Death or Glory, tom 2 - okładka

Death or Glory, tom 2 – okładka

Drugi tom serii Death and Glory jest jednocześnie ostatnim. Wydawnictwo Non Stop Comics właśnie umożliwiło nam poznanie dalszego ciągu historii autorstwa Ricka Remendera i Bengala.

Spokój przed burzą

Pierwszy tom zakończył się szczęśliwie dla Glory i jej ekipy uciekającej przed gangiem szalonych handlarzy organami. Po pościgach, strzelaninach wraz z bohaterami zyskujemy chwilę oddechu. W tym czasie dowiadujemy się więcej o gangsterach. Okazują się jeszcze bardziej dziwaczni, niż wydawało się po lekturze wcześniejszych zeszytów. Jednak każdy wpasowuje się w świat, jaki wykreowali twórcy.

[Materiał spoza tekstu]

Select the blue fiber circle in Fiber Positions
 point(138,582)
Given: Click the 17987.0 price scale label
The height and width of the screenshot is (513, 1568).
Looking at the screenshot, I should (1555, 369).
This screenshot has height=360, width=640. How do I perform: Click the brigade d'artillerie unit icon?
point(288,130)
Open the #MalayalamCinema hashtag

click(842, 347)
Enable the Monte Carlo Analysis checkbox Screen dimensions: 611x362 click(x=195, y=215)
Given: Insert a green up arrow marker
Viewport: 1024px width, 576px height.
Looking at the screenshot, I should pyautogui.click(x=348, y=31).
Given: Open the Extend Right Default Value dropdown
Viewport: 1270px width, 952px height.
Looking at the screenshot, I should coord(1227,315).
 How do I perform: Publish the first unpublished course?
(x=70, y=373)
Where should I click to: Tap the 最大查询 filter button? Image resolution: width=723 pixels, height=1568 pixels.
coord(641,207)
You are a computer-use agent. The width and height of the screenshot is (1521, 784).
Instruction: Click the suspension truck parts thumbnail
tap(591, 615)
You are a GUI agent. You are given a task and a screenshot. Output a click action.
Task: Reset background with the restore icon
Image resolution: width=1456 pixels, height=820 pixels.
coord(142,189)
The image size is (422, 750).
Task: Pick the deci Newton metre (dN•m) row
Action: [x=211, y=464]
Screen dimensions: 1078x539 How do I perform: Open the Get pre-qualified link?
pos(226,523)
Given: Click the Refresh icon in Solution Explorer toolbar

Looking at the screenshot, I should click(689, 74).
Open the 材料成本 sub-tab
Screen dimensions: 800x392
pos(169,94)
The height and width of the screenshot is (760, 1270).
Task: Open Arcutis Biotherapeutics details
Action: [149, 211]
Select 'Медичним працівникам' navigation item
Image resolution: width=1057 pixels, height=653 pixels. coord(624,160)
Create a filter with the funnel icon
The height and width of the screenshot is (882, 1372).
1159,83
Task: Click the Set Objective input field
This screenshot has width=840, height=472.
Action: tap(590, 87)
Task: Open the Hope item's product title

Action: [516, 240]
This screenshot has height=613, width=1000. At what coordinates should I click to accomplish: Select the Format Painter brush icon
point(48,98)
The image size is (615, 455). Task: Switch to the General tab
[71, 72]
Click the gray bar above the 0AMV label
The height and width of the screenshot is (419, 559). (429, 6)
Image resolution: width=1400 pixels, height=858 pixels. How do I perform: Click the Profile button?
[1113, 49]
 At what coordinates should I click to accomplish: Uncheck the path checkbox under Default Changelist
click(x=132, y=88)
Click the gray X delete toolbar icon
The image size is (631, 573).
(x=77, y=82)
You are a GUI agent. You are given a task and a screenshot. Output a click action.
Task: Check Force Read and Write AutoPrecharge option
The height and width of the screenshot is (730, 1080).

To jedyny spokojniejszy moment w tym tomie i tej serii w ogóle. Jest trochę jak w Mad Max: Na drodze gniewu. Pierwsza chwila spokoju następuje po burzy piaskowej spowalniającej pościg za głównymi bohaterami. Szybko akcja zaczyna toczyć się znowu bardzo żywiołowo i nie przestaje praktycznie do samego końca.

Na drodze gniewu

Najnowsza część filmowych przygód Maksa Rockatansky’ego została tu przywołana nie bez przyczyny. Bo gdy Glory i jej konwój uciekają z siedliska zarządzanego przez niejakiego Kojota, rusza za nimi pościg. Na jego czele stoi wspomniany gangster w ogromnym dźwigu. Większą część drugiego tomu zajmuje widowiskowy pojedynek pomiędzy konwojem Glory a całą rzeszą wrażych pojazdów. To jedna niekończąca się scena akcji. Bardzo dynamiczna, pełna akrobatycznych popisów oraz brutalnych zgonów pod kołami pędzących samochodów lub w eksplodujących pojazdach. Bengal narysował ją na tyle przejrzyście, że nie sposób się w niej pogubić.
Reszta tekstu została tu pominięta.